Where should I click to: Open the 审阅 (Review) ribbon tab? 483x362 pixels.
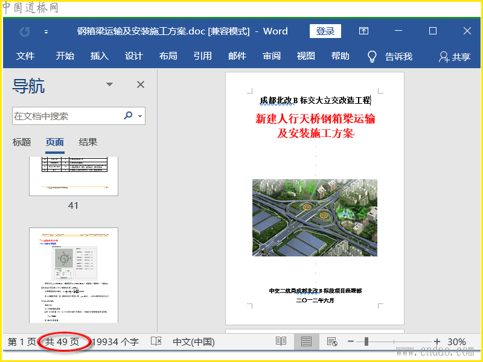pos(272,56)
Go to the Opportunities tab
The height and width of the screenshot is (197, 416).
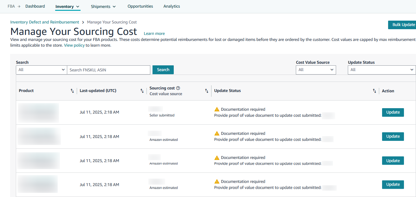point(140,6)
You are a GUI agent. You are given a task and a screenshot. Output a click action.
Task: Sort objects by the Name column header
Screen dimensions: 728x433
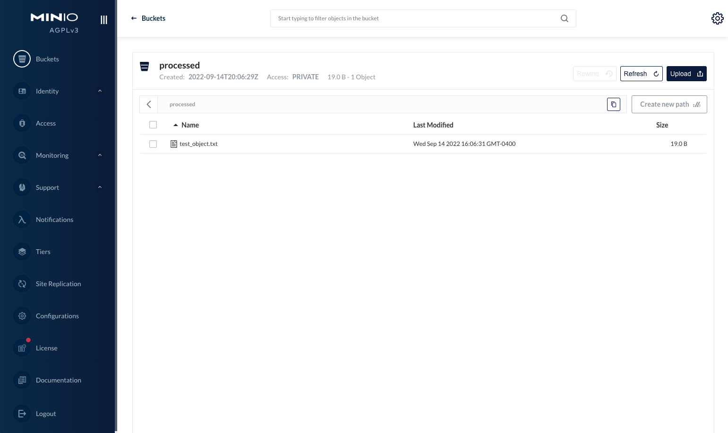[x=190, y=125]
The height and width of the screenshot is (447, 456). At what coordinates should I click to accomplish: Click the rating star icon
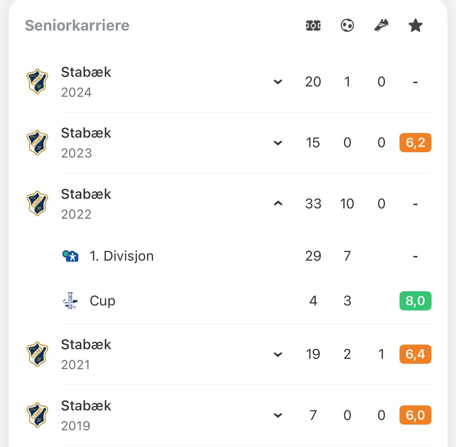pyautogui.click(x=415, y=26)
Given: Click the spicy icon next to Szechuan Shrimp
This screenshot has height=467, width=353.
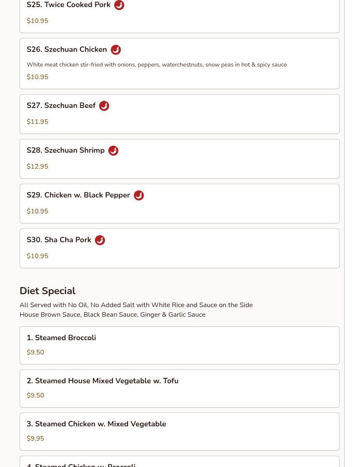Looking at the screenshot, I should [x=113, y=151].
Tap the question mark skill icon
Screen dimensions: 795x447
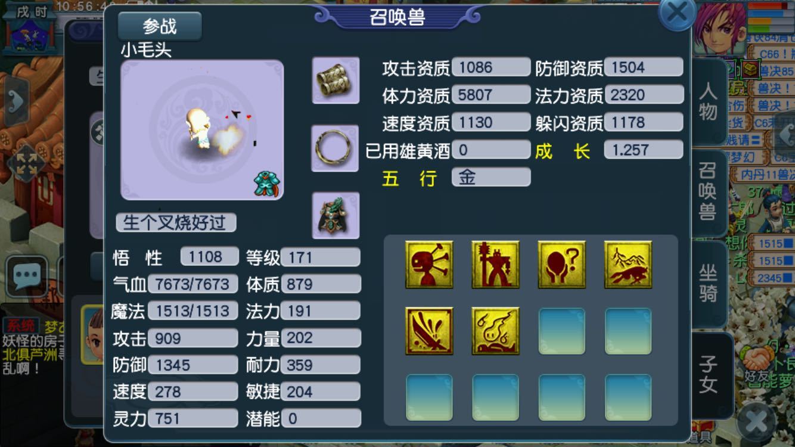pyautogui.click(x=561, y=265)
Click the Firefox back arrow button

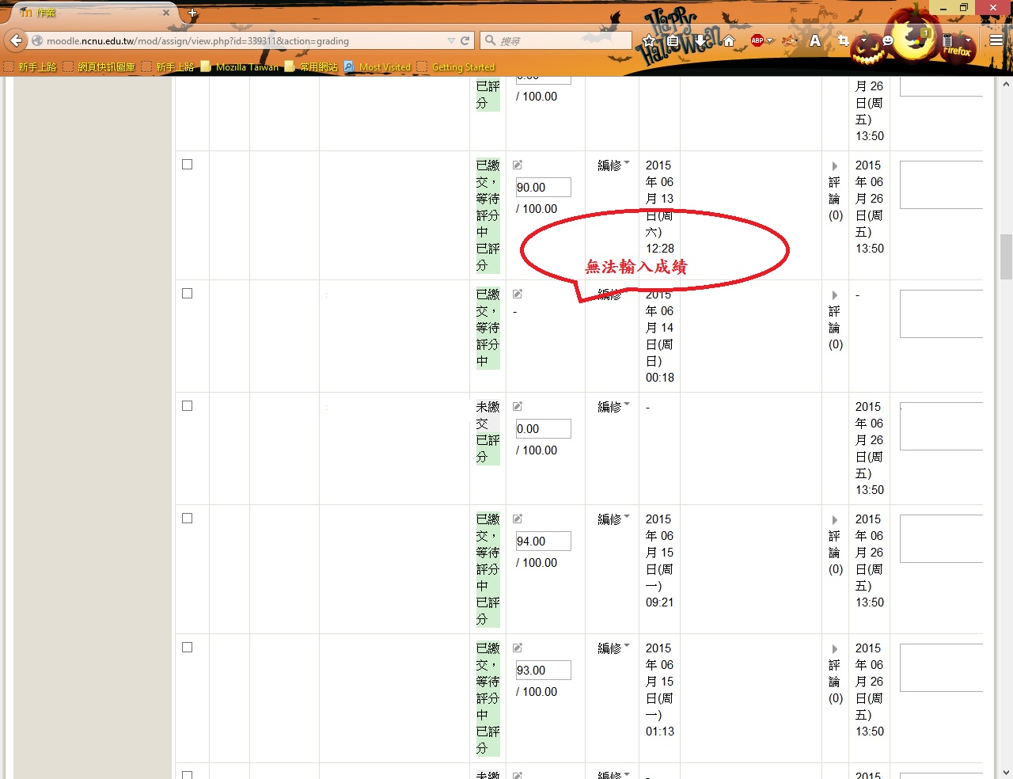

★ ★ ★ ★ ★

▶ **Your instructions**: The records above must be output exactly, except for the pictures.

▶ **Result below**:
Where should I click to: Open the 审阅 (Review) ribbon tab? 483x362 pixels.
pos(272,56)
Go to the Opportunities tab
The height and width of the screenshot is (197, 416).
point(140,6)
You are a GUI agent. You are given a task and a screenshot. Output a click action.
Task: Sort objects by the Name column header
Screen dimensions: 728x433
[x=190, y=125]
The height and width of the screenshot is (447, 456). At what coordinates should I click to accomplish: Click the rating star icon
pyautogui.click(x=415, y=26)
Given: Click the spicy icon next to Szechuan Shrimp
This screenshot has height=467, width=353.
Looking at the screenshot, I should [x=113, y=151].
Tap the question mark skill icon
Screen dimensions: 795x447
pyautogui.click(x=561, y=265)
Click the Firefox back arrow button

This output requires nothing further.